Ritter’s tech park space is home to a couple of permanent staffers and supports up to eight full-time employees who rotate through the office on weekly business.

“We enjoy being a tenant there,” said Heather Terry, carrier sales manager for Ritter. “It’s a great hub for us to meet with people in Little Rock, and it’s easy to get to great restaurants with clients.”

The biggest blocks of vacancies at the tech park, all part of the space envisioned for long-term tenants, are in the upper stories.

The entire sixth floor (5,016 SF), reserved with an eye toward a single-tenant user, awaits its first occupant. Most of the fifth floor (3,784 SF) is available, a situation that could change in the coming weeks.

“We are entertaining some serious inquiries,” Birch said.

A contract for design work on the tech park’s 100,000-SF addition could be finalized with WER Architects of Little Rock as early as this month. The hiring of a construction manager to work with the architect and help develop a budget for phase two and oversee the project will follow.
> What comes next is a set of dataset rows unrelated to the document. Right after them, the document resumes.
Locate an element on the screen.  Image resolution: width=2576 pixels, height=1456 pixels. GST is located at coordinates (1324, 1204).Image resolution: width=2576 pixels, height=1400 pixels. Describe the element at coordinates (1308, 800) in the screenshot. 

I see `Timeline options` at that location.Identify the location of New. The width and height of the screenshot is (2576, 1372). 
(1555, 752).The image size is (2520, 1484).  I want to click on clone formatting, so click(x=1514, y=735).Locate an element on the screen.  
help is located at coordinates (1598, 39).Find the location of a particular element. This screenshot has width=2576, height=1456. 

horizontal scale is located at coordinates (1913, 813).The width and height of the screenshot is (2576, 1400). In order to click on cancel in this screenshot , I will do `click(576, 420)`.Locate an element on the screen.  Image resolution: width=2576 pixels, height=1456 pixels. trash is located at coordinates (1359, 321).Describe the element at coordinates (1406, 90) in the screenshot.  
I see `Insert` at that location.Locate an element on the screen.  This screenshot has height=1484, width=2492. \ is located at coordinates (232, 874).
Construction might start by 2020 if the all-important funding puzzle can be assembled.

“We hope it’s a short stop, but until we have the financing worked out, it’s hard to say when,” Birch said. “If we find the right pot of money, it could be sooner than later.

“The timetable is the hardest part because we don’t have the funds. Once we get the space details worked out, then we’ll know what we need.”

A mix of private and public money is expected to pay for the phase-two expansion. Who the participants might be is among the questions for another day.

“We’re putting those conversations off until we get more details worked out on the numbers for phase two,” Burgess said.